TASK: Retype each of the entries below exactly as written.

Collected data:
· · · · ·

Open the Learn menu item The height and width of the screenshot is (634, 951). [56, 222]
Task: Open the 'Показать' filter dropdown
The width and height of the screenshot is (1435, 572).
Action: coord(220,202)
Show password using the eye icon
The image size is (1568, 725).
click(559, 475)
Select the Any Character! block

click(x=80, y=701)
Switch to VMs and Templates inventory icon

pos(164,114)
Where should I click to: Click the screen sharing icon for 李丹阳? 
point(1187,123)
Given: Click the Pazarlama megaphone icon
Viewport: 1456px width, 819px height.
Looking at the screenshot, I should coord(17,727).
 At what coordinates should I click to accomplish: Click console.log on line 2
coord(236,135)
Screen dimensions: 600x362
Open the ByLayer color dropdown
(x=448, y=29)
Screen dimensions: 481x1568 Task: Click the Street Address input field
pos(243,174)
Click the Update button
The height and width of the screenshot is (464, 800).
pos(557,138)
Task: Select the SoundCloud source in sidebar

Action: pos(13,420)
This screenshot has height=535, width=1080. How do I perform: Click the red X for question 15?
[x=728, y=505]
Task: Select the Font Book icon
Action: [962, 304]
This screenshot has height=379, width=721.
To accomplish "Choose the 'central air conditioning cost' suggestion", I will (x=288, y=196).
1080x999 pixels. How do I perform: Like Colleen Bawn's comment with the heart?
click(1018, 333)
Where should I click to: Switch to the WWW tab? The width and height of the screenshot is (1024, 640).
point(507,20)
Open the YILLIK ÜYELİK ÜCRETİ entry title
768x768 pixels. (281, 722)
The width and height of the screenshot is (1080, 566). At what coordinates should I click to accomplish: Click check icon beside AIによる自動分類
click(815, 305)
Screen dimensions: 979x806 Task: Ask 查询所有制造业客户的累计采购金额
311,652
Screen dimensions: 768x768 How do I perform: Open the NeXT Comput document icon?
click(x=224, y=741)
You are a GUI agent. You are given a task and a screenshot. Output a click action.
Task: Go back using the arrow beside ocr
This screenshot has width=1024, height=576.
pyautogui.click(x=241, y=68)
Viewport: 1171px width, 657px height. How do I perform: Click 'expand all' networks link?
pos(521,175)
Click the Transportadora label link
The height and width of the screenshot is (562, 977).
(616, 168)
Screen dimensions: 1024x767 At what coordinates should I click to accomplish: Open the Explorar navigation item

· · · · ·

YOUR SOLUTION:
Open the Learn menu item The height and width of the screenshot is (634, 951). [56, 222]
Task: Open the 'Показать' filter dropdown
The width and height of the screenshot is (1435, 572).
Action: coord(220,202)
Show password using the eye icon
The image size is (1568, 725).
click(559, 475)
Select the Any Character! block

click(x=80, y=701)
Switch to VMs and Templates inventory icon

pos(164,114)
Where should I click to: Click the screen sharing icon for 李丹阳? 
point(1187,123)
Given: Click the Pazarlama megaphone icon
Viewport: 1456px width, 819px height.
Looking at the screenshot, I should coord(17,727).
 At what coordinates should I click to accomplish: Click console.log on line 2
coord(236,135)
Screen dimensions: 600x362
Open the ByLayer color dropdown
(x=448, y=29)
Screen dimensions: 481x1568 Task: Click the Street Address input field
pos(243,174)
Click the Update button
The height and width of the screenshot is (464, 800).
pos(557,138)
Task: Select the SoundCloud source in sidebar

Action: pos(13,420)
This screenshot has height=535, width=1080. How do I perform: Click the red X for question 15?
[x=728, y=505]
Task: Select the Font Book icon
Action: [962, 304]
This screenshot has height=379, width=721.
To accomplish "Choose the 'central air conditioning cost' suggestion", I will (x=288, y=196).
1080x999 pixels. How do I perform: Like Colleen Bawn's comment with the heart?
click(1018, 333)
Where should I click to: Switch to the WWW tab? The width and height of the screenshot is (1024, 640).
point(507,20)
Open the YILLIK ÜYELİK ÜCRETİ entry title
768x768 pixels. (281, 722)
The width and height of the screenshot is (1080, 566). At what coordinates should I click to accomplish: Click check icon beside AIによる自動分類
click(815, 305)
Screen dimensions: 979x806 Task: Ask 查询所有制造业客户的累计采购金额
311,652
Screen dimensions: 768x768 How do I perform: Open the NeXT Comput document icon?
click(x=224, y=741)
You are a GUI agent. You are given a task and a screenshot. Output a click action.
Task: Go back using the arrow beside ocr
This screenshot has width=1024, height=576.
pyautogui.click(x=241, y=68)
Viewport: 1171px width, 657px height. How do I perform: Click 'expand all' networks link?
pos(521,175)
Click the Transportadora label link
The height and width of the screenshot is (562, 977).
(616, 168)
Screen dimensions: 1024x767 At what coordinates should I click to accomplish: Open the Explorar navigation item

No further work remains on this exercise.